Let us cite some specific reasons why funding the LTRO’s administrative work is an appropriate, and timely, decision.

1. Using an Endowment Fund grant to pay administrative costs for the LTRO’s work — salaries, necessary supplies and support — will mean every dollar contributed in private donations to the Cleveland/Bradley Disaster Relief Fund will go directly to storm victims and toward our community’s long-term recovery.

2. The modest salaries for the LTRO recovery leader and case manager supervisor are only temporary depending on time and need; this is a relevant Endowment Fund use because the program’s intent is not to permanently sustain ongoing initiatives.

3. The LTRO is already receiving free housing by United Way of Bradley County which is providing office space and conference rooms in its downtown Cleveland facility. Meeting space also is being supplied by the Cleveland/Bradley Chamber of Commerce. Both are stepping up in full support of their community. In the same fashion, the LTRO cannot be saddled with burdens like finding sources of funding for its operation. LTRO was formed to do a job, not to spend time raising money.

4. Supporting LTRO through the Endowment Fund also removes any financial burdens for overhead costs from two potential sources, both of which are already heavily burdened. They are Bradley County taxpayers and the Federal Emergency Management Agency, whose coffers are already falling short of meeting the growing needs of disaster relief across the country.

5. Bradley County’s full recovery from the 12 hours of infamy during the day and night of April 27 will require a full team effort. This means the continued use of individual and group volunteers, as well as innovative, outside-the-box thinking in meeting community needs — whatever they are, from whichever direction and in whatever severity.

6. Endowment Fund grants are earmarked to cultivate three key areas in Cleveland and Bradley County — health care, wellness and quality of life.

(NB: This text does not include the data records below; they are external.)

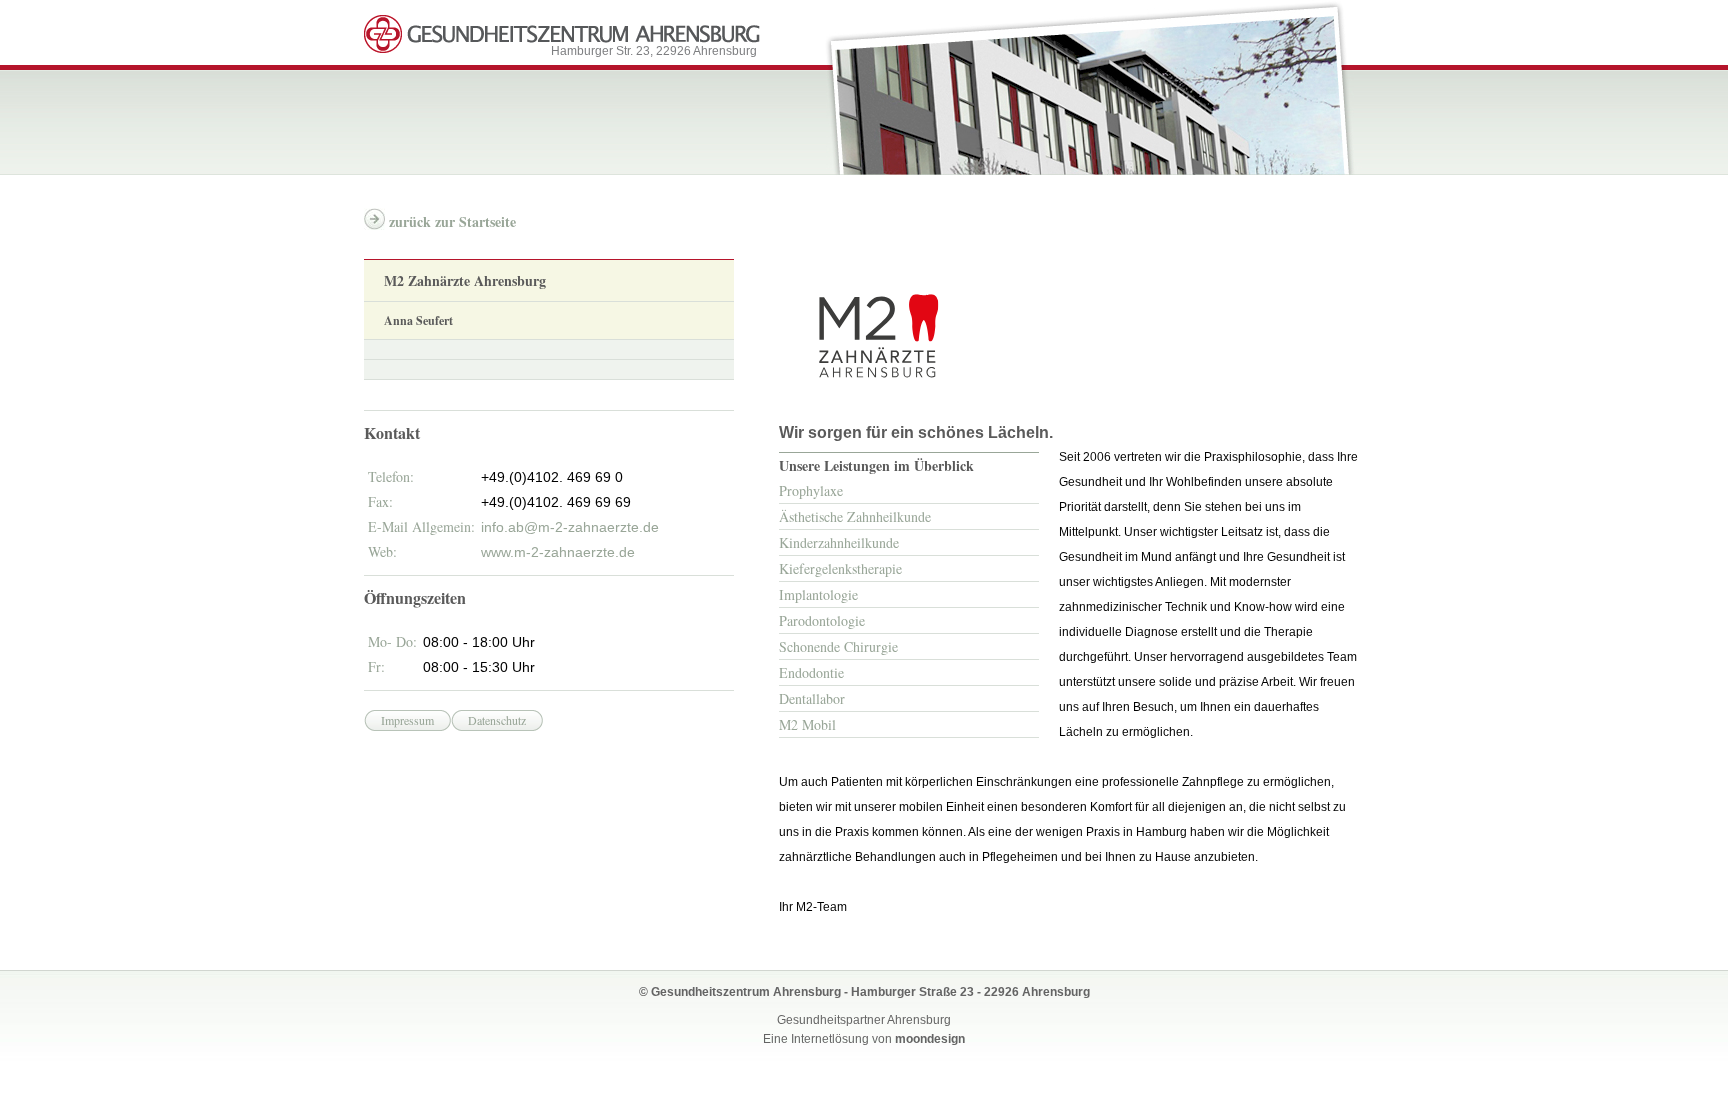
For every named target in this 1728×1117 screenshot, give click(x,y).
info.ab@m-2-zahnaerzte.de (570, 527)
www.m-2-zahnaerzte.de (558, 552)
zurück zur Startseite (452, 221)
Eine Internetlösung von (864, 1039)
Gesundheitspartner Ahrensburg (864, 1020)
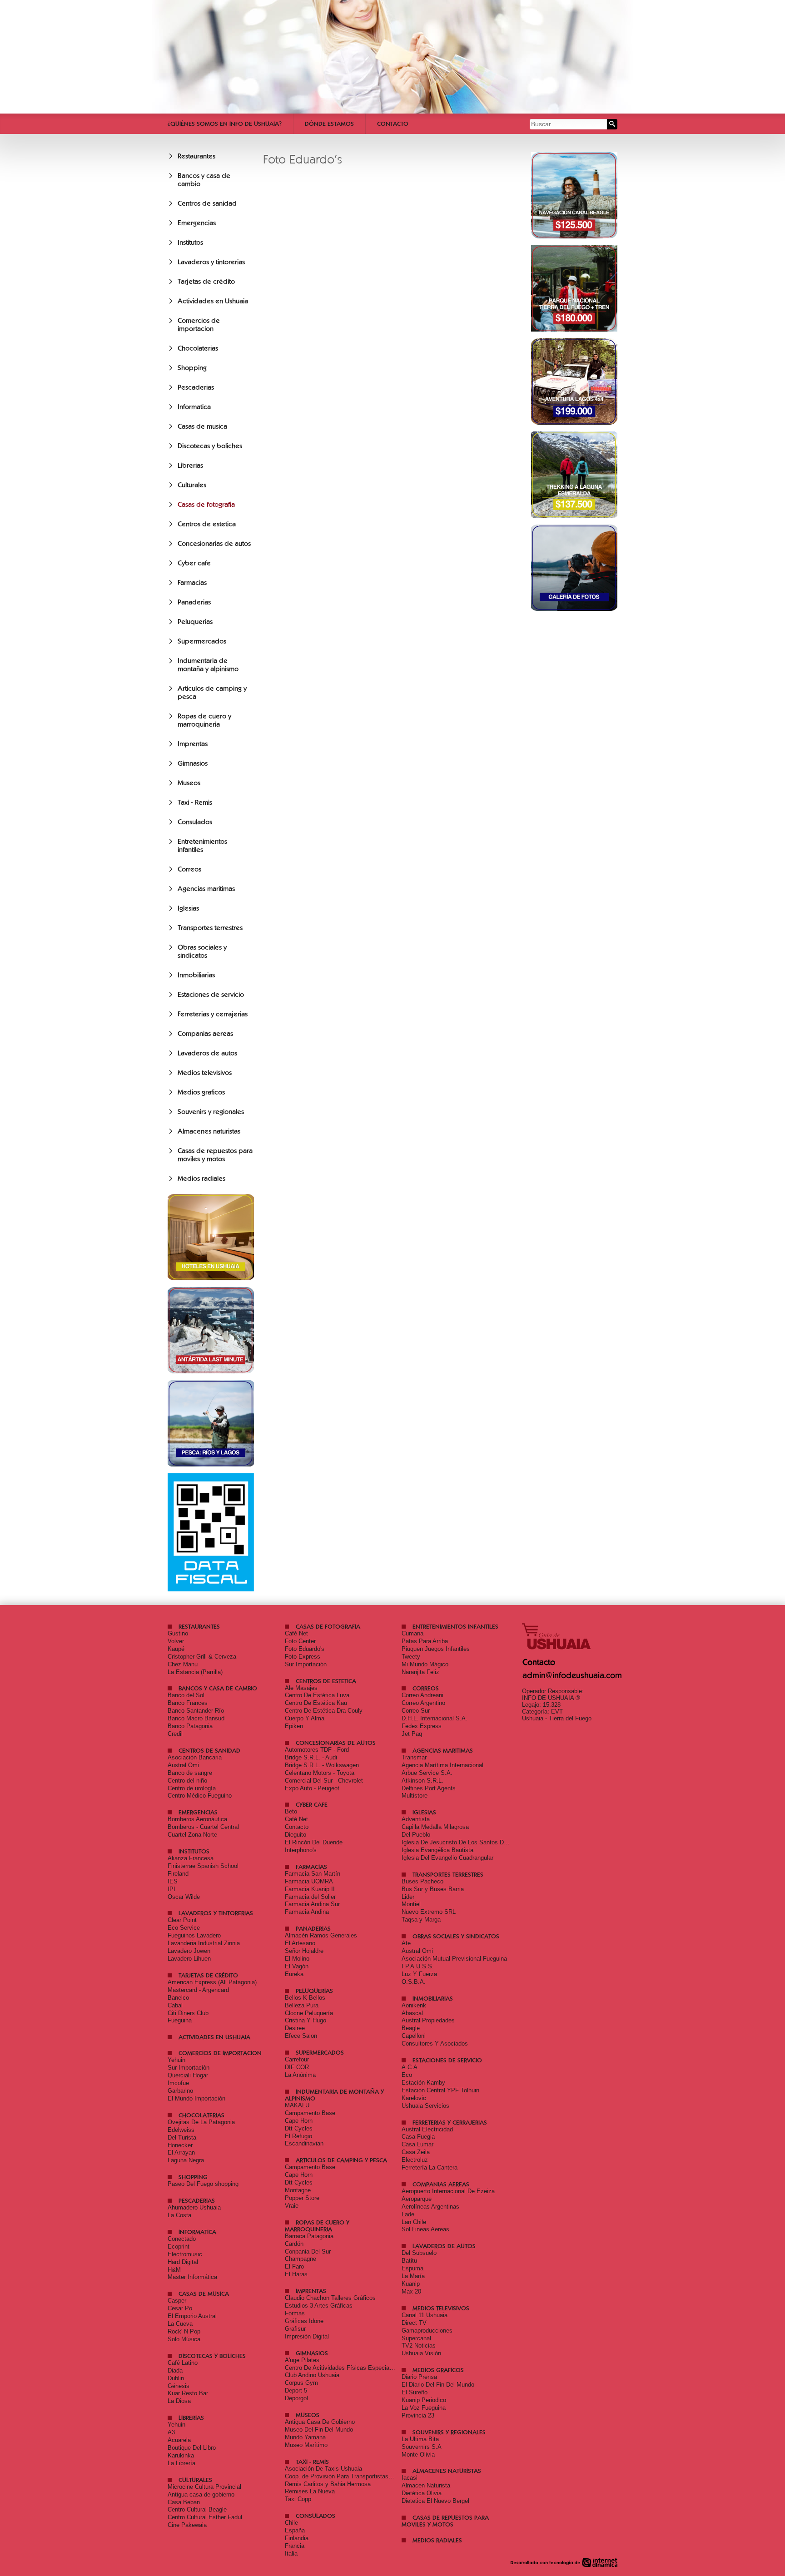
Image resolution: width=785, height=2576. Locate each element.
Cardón (294, 2243)
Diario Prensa (419, 2376)
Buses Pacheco (422, 1881)
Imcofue (178, 2083)
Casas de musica (202, 426)
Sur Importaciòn (188, 2067)
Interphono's (301, 1850)
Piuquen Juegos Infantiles (436, 1648)
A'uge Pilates (302, 2360)
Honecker (180, 2145)
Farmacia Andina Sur (312, 1904)
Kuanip (411, 2283)
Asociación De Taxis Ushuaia (323, 2468)
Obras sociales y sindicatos (202, 951)
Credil (175, 1733)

We believe not just one or two, but all three, of the criteria are being met. Let no one ever forget those tornadoes took nine lives in our community, destroyed 285 homes and badly damaged hundreds more.

When members of the Community Investment Team selected the LTRO grant application, they did some outside-the-box thinking of their own.

Theirs was the kind of decision-making that will lead Bradley County into its new normal.

We support their way of thinking.

We credit United Way’s Executive Committee and board of directors with sound votes when they ratified the grant recommendations.

Our hometown’s full recovery requires strong leaders who are willing to make leadership decisions.